For the film's look, the Coens wanted to avoid the usual retro 1960s clichés like lava lamps, Day-Glo posters, and Grateful Dead music and for it to be "consistent with the whole bowling thing, we wanted to keep the movie pretty bright and poppy", Joel said in an interview. For example, the star motif, featured predominantly throughout the film, started with the film's production designer Richard Heinrichs' design for the bowling alley. According to Joel, he "came up with the idea of just laying free-form neon stars on top of it and doing a similar free-form star thing on the interior". This carried over to the film's dream sequences. "Both dream sequences involve star patterns and are about lines radiating to a point. In the first dream sequence, the Dude gets knocked out and you see stars and they all coalesce into the overhead nightscape of L.A. The second dream sequence is an astral environment with a backdrop of stars", remembers Heinrichs. For Jackie Treehorn's Malibu beach house, he was inspired by late 1950s and early 1960s bachelor pad furniture. The Coen brothers told Heinrichs that they wanted Treehorn's beach party to be Inca-themed, with a "very Hollywood-looking party in which young, oiled-down, fairly aggressive men walk around with appetizers and drinks. So there's a very sacrificial quality to it."

Cinematographer Roger Deakins discussed the look of the film with the Coens during pre-production. They told him that they wanted some parts of the film to have a real and contemporary feeling and other parts, like the dream sequences, to have a very stylized look. Bill and Jacqui Landrum did all of the choreography for the film. For his dance sequence, Jack Kehler went through three three-hour rehearsals. The Coen brothers offered him three to four choices of classical music for him to pick from and he chose Modest Mussorgsky's Pictures at an Exhibition. At each rehearsal, he went through each phase of the piece.

Principal photography 
Actual filming took place over an eleven-week period with location shooting in and around Los Angeles, including all of the bowling sequences at the Hollywood Star Lanes (for three weeks) and the Dude's Busby Berkeley dream sequences in a converted airplane hangar. According to Joel, the only time they ever directed Bridges "was when he would come over at the beginning of each scene and ask, 'Do you think the Dude burned one on the way over?' I'd reply 'Yes' usually, so Jeff would go over in the corner and start rubbing his eyes to get them bloodshot." Julianne Moore was sent the script while working on The Lost World: Jurassic Park. She worked only two weeks on the film, early and late during the production that went from January to April 1997 while Sam Elliott was only on set for two days and did many takes of his final speech.

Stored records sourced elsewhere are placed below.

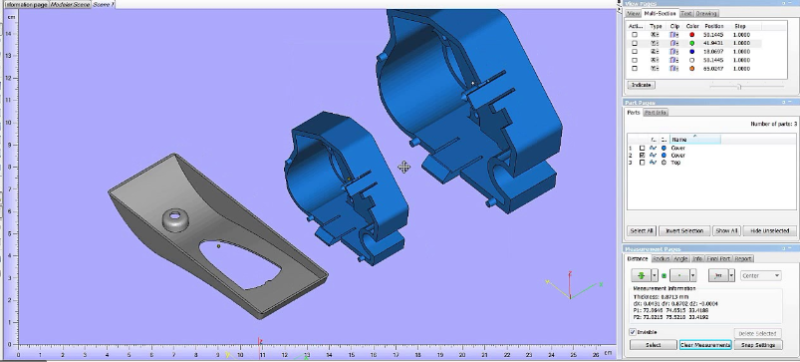Click the clip icon in the first section row
Image resolution: width=800 pixels, height=362 pixels.
(674, 35)
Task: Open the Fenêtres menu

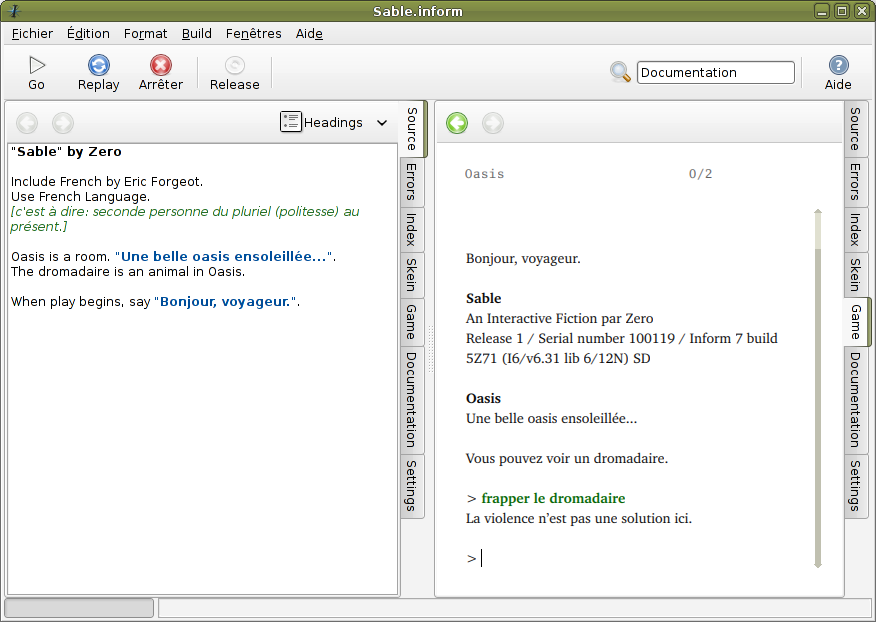Action: coord(253,33)
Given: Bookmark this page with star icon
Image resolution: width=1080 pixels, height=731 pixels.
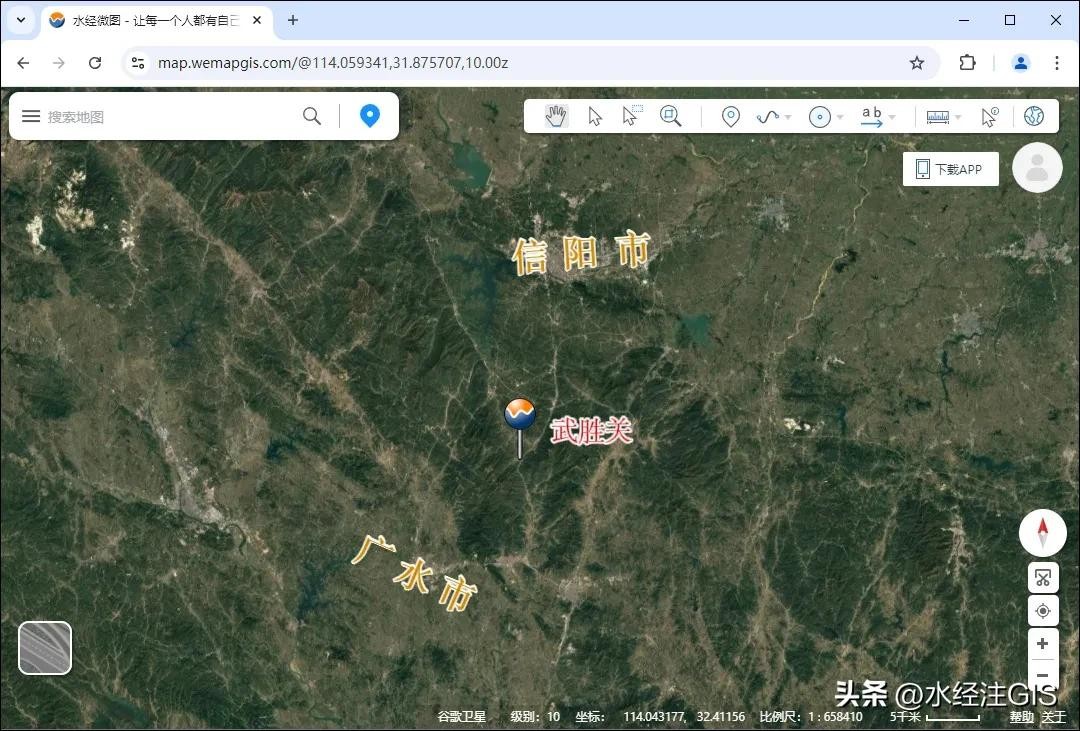Looking at the screenshot, I should coord(917,63).
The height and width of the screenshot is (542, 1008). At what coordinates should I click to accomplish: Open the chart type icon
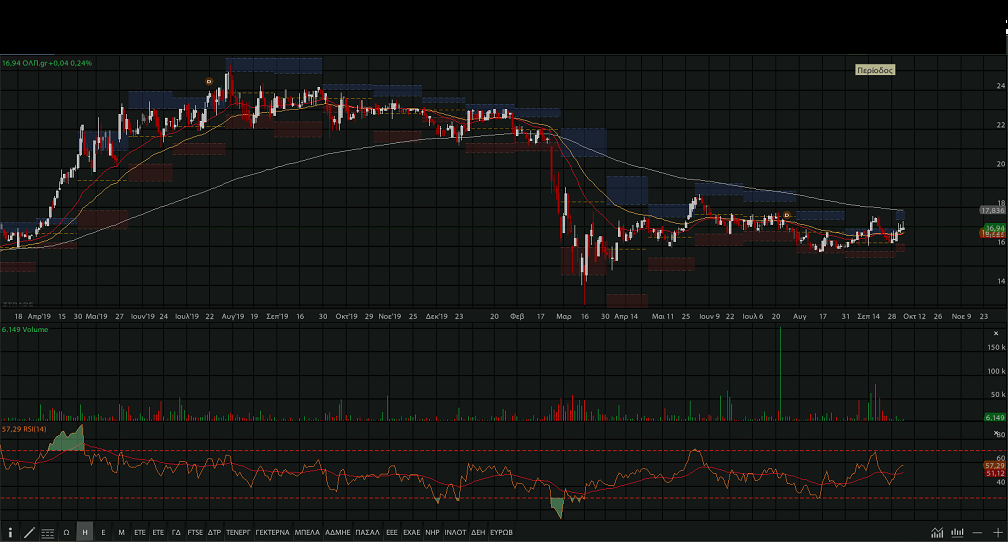[937, 532]
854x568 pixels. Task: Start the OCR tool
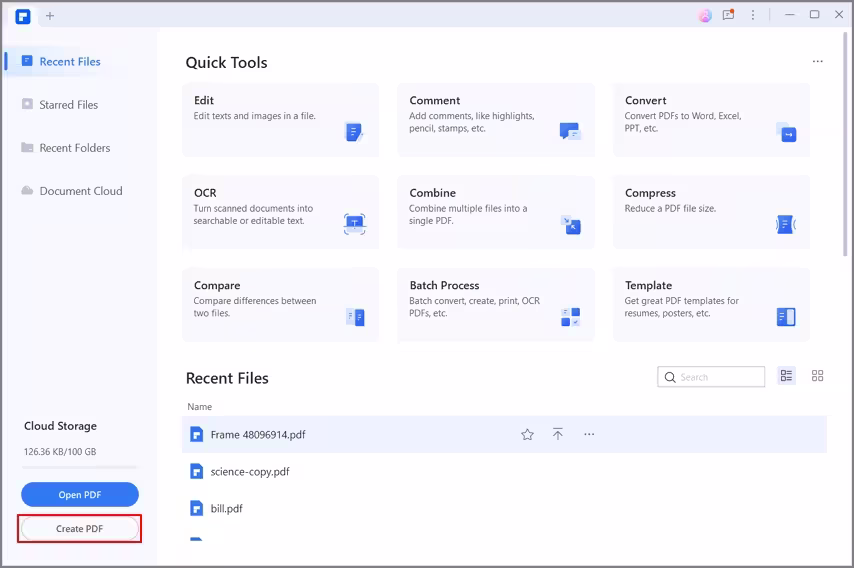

The scenes in Jackie Treehorn's house were shot in the Sheats-Goldstein Residence, designed by John Lautner and built in 1963 in the Hollywood Hills.

Deakins described the look of the fantasy scenes as being very crisp, monochromatic, and highly lit in order to afford greater depth of focus. However, with the Dude's apartment, Deakins said, "it's kind of seedy and the light's pretty nasty" with a grittier look. The visual bridge between these two different looks was how he photographed the night scenes. Instead of adopting the usual blue moonlight or blue street lamp look, he used an orange sodium-light effect. The Coen brothers shot much of the film with wide-angle lens because, according to Joel, it made it easier to hold focus for a greater depth and it made camera movements more dynamic.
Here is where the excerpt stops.